Albümün assolisti: Brian Molko- Françoise Hardy ve bittabi "Requiem For A Jerk"... Hardy zaten Serge'nin vazgeçilmezlerinden, haremine uğrayıp uğramadığı sır belki ama stüdyosundan çıkmadığı kesin. Molko ise zaten Molko, sesi kalp atışlarını değiştirmede usta. Françoise fısıldarken ne kadar çarpıcıysa Brian da "dinle beni" diye haykırırken o kadar çarpıyor insanı. Baştan sona her anı heyecan dolu bir yolculuk sanki...

Albümün kapanışı: Carla Bruni- Those Little Things. Kedi sesli güzel carla şarkıyı ruhunuzu tırmalayarak söylüyor doğrusu, ancak bu tırnak izleri hep kanasın istiyorsunuz. Fransızca'yı İngilizce'yi bırakın sanki bir meksika karnavalına düşmüş yolunuz. "Bir daha çal Sam!" denileceklerden bu şarkı, dinleyince hak vereceksiniz.

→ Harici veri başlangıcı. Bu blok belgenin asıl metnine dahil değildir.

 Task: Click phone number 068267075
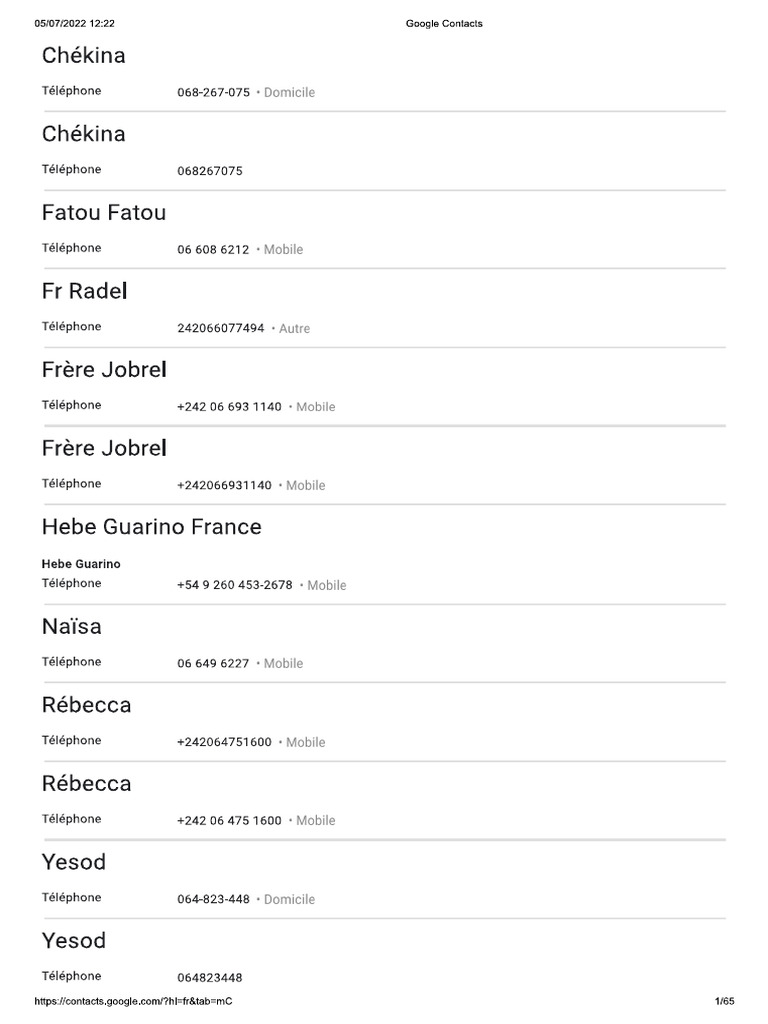point(210,171)
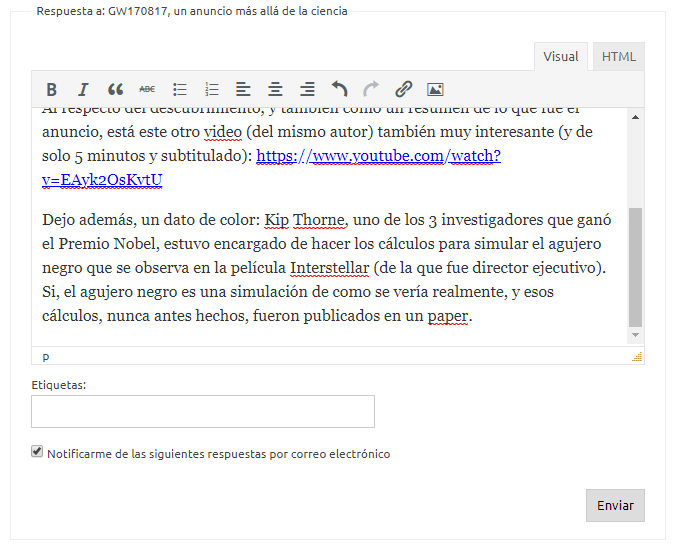This screenshot has width=673, height=546.
Task: Switch to the HTML editor tab
Action: [x=618, y=57]

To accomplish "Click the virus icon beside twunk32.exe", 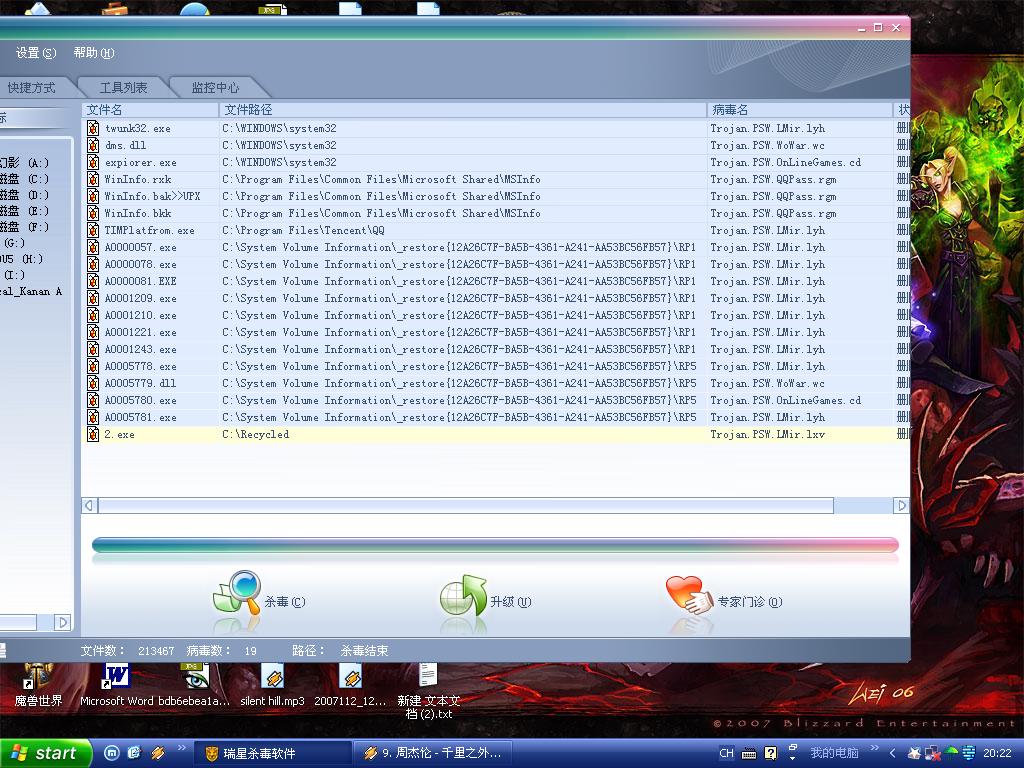I will tap(93, 128).
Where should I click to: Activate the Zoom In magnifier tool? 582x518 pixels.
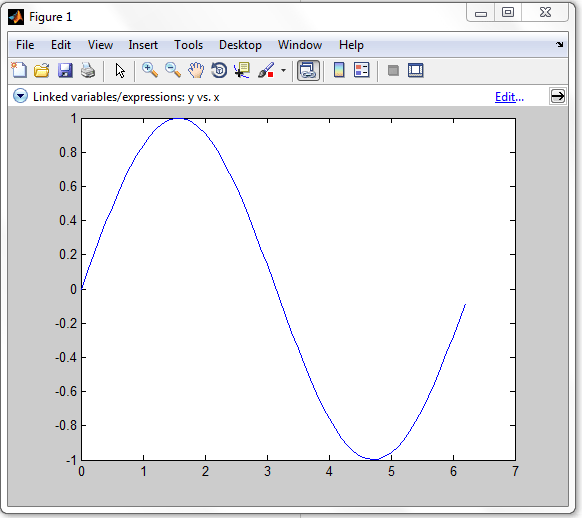point(150,70)
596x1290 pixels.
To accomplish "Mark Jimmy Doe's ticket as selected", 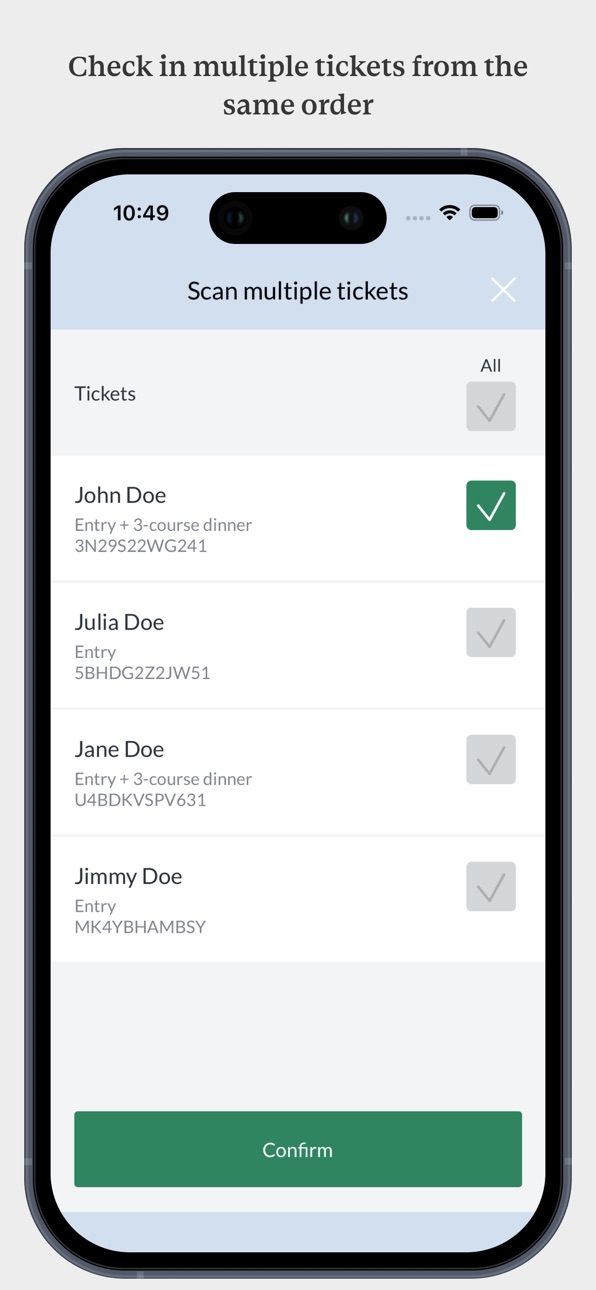I will click(491, 886).
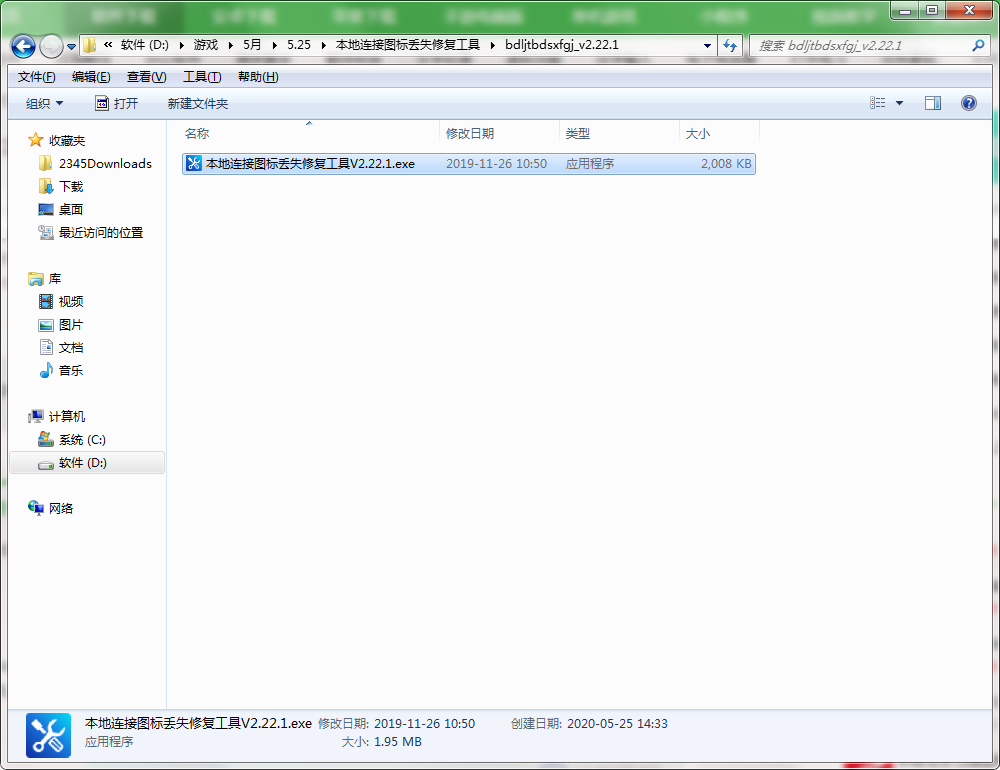1000x770 pixels.
Task: Click the 新建文件夹 button
Action: pos(198,103)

Üsttekiler sadece örnek teşkil etmek adına (yazarın ego tatmini de olabilir ya da) yazılmış olabilir ancak yukarıdakiler hariç bu yine yeni yeniden düzenlenmiş eserlerin sahiplerinin tamamını da anmak isterim şimdi:
Jarvis Cocker, Kid Loco, Portishead, Tricky, Marianne Faithfull, Gonzales, Feist, Dani, Marc Almond, Trace Palace, Placebo, The Rakes, The Kills.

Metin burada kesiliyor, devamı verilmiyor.